Prompt =
Reproduce exactly the line that contains "The height and" and every line after it through the end of the records below, leaving out all pictures.

Dataset extract =
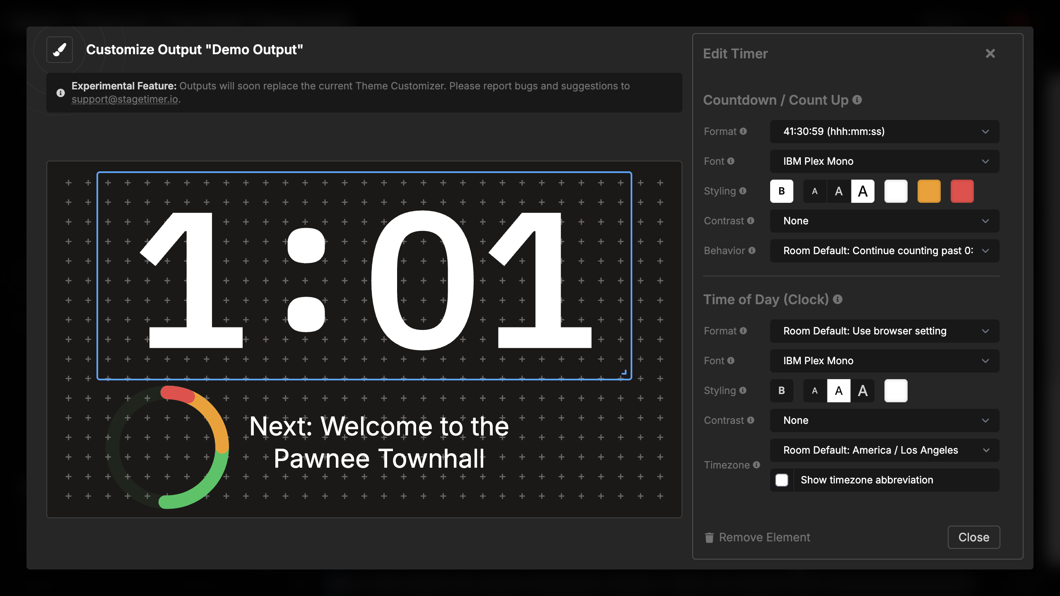1060x596 pixels.
Task: Select the progress ring element on canvas
Action: click(x=167, y=447)
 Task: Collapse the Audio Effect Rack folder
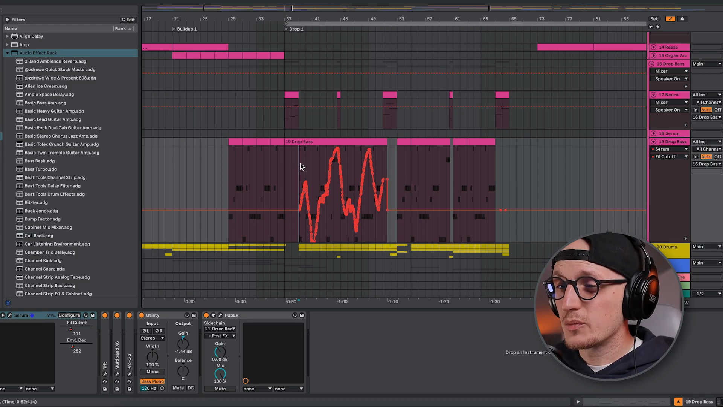click(7, 53)
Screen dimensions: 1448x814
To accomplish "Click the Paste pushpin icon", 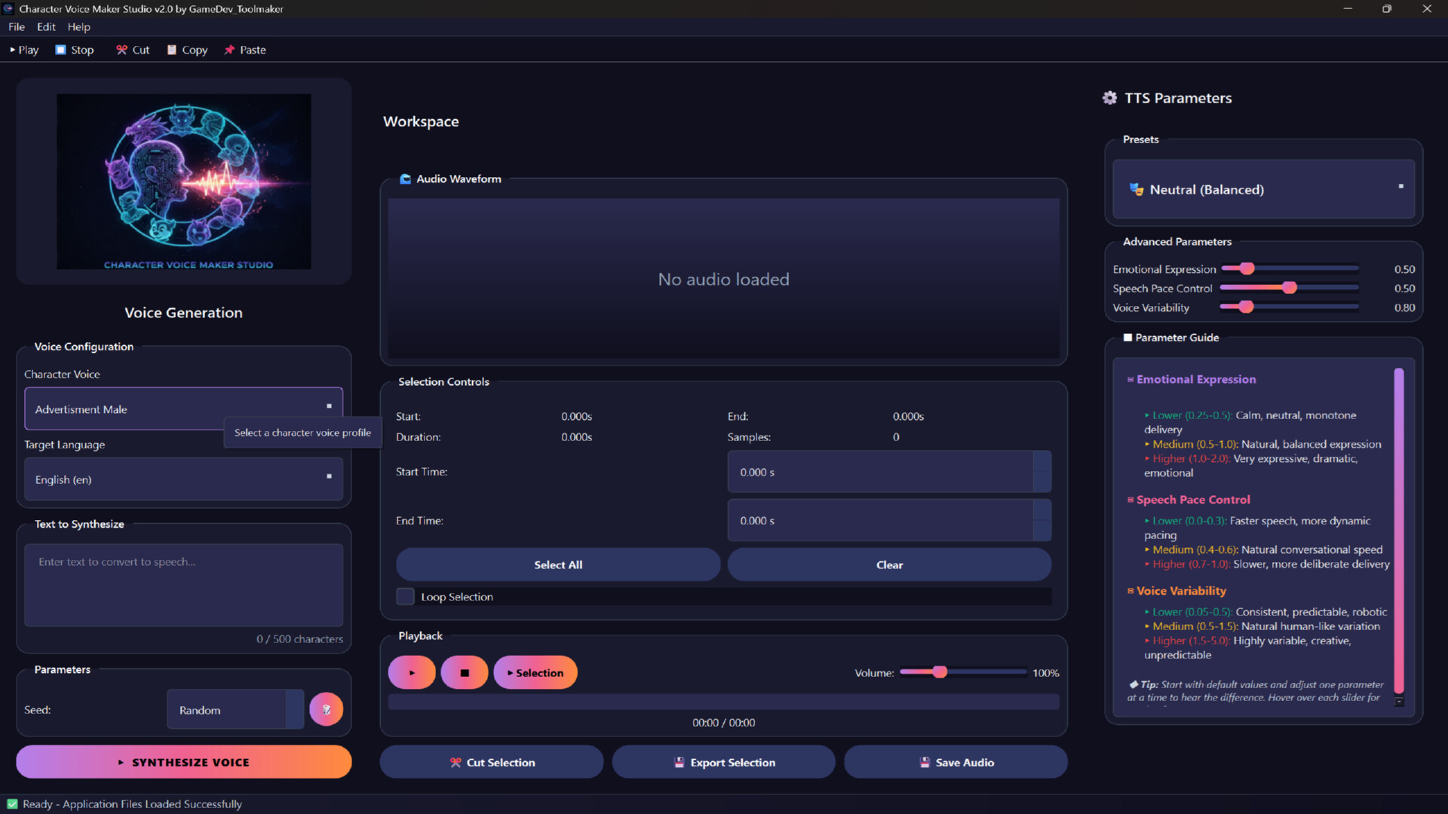I will click(x=230, y=50).
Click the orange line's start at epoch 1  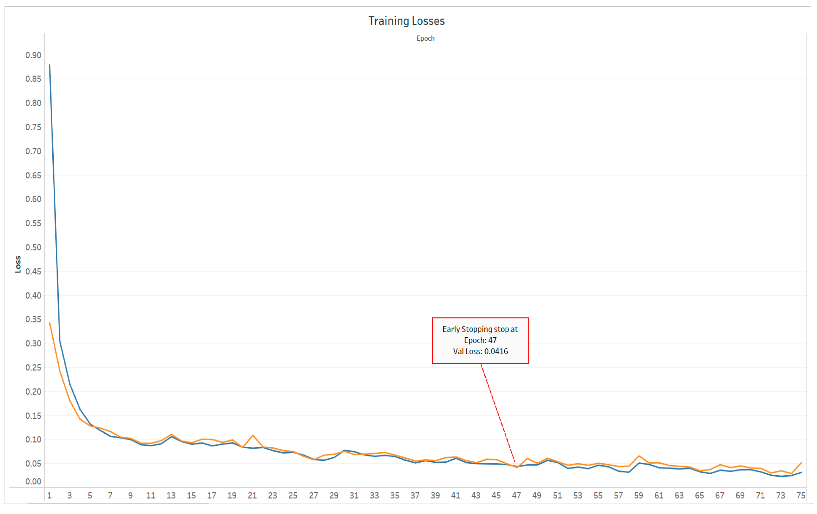50,322
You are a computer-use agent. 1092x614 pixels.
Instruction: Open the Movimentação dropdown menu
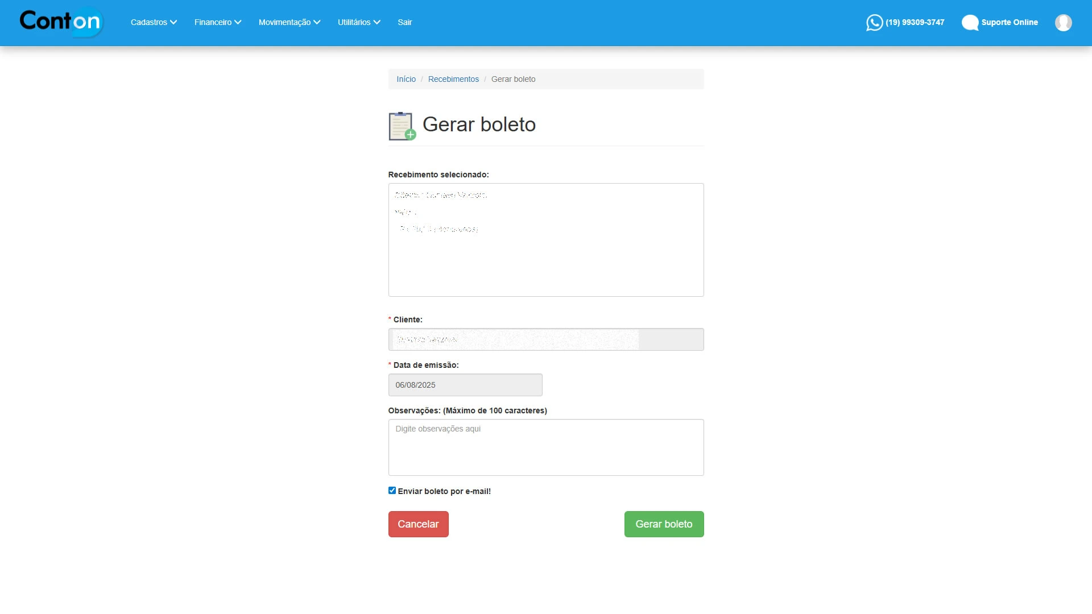pyautogui.click(x=289, y=22)
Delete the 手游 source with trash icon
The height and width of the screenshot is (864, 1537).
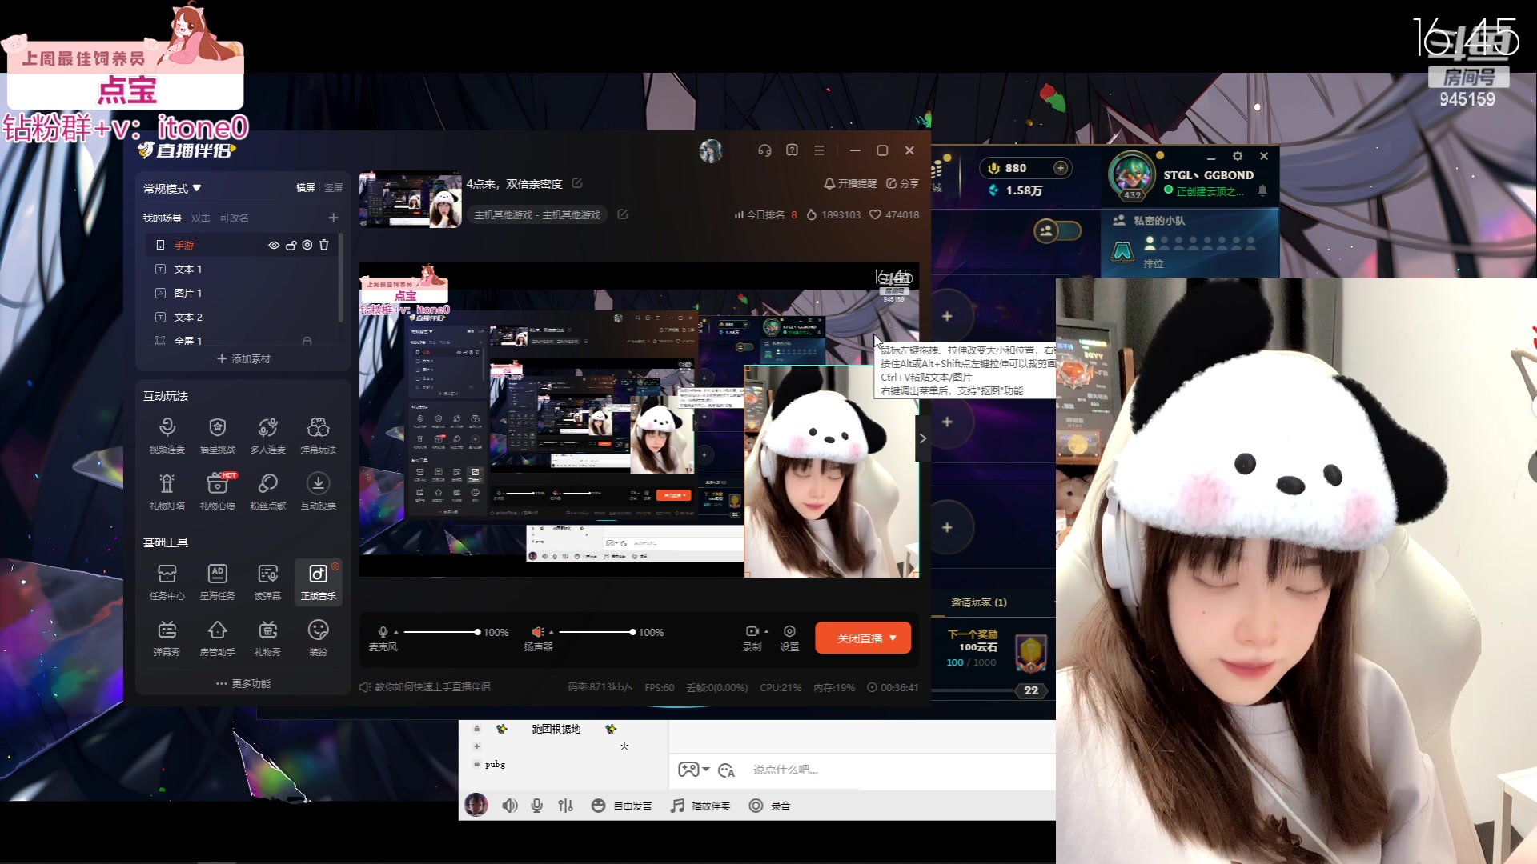pyautogui.click(x=324, y=245)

Result =
The height and width of the screenshot is (864, 1537).
pyautogui.click(x=324, y=245)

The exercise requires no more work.